**To do**
The answer must be one number: how many lines of the records contain "computer".

**Material for this task**
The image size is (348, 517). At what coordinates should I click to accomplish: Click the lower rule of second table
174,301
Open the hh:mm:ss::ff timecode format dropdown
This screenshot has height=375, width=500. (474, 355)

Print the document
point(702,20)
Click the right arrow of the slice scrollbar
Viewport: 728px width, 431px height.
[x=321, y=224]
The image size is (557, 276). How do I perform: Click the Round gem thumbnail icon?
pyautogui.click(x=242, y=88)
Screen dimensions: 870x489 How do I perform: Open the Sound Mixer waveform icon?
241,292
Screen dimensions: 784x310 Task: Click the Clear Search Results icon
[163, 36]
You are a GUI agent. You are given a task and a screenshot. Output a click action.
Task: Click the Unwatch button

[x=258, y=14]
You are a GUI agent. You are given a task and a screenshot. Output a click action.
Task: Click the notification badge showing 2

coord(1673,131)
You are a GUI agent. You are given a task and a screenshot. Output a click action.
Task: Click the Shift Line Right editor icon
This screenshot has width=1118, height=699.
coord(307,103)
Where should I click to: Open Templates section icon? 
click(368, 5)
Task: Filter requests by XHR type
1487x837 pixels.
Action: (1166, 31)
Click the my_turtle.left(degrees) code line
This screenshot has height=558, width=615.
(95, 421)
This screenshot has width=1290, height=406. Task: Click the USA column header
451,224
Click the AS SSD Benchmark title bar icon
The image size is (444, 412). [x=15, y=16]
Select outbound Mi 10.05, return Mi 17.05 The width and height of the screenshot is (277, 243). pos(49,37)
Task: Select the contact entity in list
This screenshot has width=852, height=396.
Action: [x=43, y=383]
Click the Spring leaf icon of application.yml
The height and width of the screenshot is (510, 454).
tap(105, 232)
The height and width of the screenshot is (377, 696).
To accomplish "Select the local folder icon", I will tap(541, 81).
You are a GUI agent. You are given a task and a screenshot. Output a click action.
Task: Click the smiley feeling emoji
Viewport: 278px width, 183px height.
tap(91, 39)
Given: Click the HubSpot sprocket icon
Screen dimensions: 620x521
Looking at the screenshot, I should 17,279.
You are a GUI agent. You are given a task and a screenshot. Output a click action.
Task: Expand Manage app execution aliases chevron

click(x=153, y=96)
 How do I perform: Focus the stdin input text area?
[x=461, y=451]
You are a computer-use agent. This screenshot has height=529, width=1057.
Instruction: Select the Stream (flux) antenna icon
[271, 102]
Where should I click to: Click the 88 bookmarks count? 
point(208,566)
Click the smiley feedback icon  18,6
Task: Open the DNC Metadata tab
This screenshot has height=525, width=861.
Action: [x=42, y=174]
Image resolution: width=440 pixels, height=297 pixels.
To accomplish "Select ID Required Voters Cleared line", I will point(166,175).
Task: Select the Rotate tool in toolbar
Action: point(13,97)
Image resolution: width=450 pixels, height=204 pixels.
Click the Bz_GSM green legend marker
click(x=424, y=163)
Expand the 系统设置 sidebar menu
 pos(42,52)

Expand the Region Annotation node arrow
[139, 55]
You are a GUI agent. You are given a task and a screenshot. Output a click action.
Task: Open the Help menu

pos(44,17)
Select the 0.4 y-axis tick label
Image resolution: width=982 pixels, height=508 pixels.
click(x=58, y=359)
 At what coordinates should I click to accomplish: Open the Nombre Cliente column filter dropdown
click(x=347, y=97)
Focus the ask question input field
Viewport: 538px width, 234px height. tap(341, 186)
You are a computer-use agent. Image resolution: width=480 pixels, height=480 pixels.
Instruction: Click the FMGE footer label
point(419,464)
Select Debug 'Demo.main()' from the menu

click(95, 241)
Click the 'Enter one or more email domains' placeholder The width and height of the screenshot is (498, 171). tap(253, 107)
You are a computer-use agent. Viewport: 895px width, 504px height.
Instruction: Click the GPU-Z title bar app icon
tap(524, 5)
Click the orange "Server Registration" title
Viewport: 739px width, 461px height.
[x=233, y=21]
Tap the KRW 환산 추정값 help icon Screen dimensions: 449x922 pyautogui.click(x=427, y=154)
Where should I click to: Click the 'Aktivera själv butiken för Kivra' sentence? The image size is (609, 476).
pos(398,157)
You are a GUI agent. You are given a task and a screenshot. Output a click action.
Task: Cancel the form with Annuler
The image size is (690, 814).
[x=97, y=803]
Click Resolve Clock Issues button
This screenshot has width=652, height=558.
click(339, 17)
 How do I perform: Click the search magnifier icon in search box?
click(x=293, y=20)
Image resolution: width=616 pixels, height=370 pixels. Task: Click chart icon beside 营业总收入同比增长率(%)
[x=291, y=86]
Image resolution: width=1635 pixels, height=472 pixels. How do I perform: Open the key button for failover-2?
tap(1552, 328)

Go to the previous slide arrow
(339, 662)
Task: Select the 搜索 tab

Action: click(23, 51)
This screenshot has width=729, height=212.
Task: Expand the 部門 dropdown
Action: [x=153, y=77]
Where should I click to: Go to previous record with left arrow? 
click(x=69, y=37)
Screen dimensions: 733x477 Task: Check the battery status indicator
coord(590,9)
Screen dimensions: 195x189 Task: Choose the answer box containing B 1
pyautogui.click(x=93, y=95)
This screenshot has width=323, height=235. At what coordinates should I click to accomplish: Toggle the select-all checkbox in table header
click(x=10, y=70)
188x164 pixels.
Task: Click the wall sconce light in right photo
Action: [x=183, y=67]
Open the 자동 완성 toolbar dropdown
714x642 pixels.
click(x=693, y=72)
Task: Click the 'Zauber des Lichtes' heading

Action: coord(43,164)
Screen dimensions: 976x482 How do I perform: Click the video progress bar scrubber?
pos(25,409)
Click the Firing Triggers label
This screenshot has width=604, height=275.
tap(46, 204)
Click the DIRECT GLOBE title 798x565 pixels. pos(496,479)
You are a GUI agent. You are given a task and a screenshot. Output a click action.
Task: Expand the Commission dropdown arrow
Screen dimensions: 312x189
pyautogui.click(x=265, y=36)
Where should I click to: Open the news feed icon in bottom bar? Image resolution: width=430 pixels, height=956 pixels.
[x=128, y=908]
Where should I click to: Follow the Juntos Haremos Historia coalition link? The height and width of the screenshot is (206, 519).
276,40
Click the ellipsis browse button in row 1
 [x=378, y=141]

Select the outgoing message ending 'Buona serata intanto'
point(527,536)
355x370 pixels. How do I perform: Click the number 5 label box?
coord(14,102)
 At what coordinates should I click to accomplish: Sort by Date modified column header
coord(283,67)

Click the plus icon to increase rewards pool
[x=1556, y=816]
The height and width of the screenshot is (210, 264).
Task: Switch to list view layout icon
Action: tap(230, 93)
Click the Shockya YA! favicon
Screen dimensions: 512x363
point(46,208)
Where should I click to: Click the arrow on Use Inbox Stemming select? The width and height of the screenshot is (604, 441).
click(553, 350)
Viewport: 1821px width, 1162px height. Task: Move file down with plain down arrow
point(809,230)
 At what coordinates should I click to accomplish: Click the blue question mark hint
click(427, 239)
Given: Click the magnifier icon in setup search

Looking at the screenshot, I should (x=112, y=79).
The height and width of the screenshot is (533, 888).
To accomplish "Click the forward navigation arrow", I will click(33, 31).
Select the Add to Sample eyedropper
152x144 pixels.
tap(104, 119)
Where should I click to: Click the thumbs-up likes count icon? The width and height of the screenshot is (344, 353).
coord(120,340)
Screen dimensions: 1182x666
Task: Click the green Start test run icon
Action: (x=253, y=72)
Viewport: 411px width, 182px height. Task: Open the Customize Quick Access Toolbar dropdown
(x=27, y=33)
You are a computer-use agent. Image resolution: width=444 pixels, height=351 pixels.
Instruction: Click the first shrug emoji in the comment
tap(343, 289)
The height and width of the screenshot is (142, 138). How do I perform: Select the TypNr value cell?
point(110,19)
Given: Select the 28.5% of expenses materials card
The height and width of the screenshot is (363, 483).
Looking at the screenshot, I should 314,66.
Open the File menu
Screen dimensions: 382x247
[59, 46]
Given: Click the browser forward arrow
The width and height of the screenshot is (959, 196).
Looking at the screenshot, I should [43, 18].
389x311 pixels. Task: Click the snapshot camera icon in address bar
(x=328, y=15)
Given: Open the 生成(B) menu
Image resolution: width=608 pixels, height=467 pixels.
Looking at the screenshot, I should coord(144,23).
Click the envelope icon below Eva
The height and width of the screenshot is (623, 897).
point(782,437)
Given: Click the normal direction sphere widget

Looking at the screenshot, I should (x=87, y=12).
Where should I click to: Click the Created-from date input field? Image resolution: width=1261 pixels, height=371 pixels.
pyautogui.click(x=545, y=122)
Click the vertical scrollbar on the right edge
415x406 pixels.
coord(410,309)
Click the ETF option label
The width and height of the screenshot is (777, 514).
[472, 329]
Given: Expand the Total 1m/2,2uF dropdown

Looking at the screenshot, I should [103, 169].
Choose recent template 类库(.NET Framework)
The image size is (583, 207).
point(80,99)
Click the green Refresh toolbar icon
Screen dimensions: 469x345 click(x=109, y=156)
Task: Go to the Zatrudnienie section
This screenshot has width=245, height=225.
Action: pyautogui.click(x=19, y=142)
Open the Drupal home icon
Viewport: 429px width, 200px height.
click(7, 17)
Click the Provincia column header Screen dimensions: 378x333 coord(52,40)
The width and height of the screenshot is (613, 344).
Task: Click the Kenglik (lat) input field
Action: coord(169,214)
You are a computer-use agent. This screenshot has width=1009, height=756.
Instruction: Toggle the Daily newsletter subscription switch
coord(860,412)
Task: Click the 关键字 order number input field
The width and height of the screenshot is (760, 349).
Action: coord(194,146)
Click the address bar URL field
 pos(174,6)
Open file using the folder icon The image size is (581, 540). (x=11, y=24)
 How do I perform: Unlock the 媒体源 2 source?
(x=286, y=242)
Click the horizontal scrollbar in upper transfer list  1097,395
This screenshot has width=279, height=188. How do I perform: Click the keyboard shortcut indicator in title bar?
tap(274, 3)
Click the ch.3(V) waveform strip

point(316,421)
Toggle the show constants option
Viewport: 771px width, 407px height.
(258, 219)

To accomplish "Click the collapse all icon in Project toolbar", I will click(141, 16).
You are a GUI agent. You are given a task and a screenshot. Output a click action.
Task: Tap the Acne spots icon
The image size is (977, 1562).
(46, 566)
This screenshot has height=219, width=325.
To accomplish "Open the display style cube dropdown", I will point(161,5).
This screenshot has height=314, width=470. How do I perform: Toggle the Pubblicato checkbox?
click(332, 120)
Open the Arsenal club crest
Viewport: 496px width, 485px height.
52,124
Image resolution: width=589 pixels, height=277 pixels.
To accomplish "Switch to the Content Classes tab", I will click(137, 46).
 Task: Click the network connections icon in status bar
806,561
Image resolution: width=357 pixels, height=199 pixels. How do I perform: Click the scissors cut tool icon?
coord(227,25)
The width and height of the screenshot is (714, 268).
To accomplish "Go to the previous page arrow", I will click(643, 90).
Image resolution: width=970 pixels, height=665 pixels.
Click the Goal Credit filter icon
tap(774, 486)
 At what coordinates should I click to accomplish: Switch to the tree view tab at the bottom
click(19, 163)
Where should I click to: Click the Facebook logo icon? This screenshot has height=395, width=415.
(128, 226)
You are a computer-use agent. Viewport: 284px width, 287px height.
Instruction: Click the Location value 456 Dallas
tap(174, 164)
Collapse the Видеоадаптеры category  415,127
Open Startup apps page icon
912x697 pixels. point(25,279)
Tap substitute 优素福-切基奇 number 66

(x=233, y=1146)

**Expected answer**
6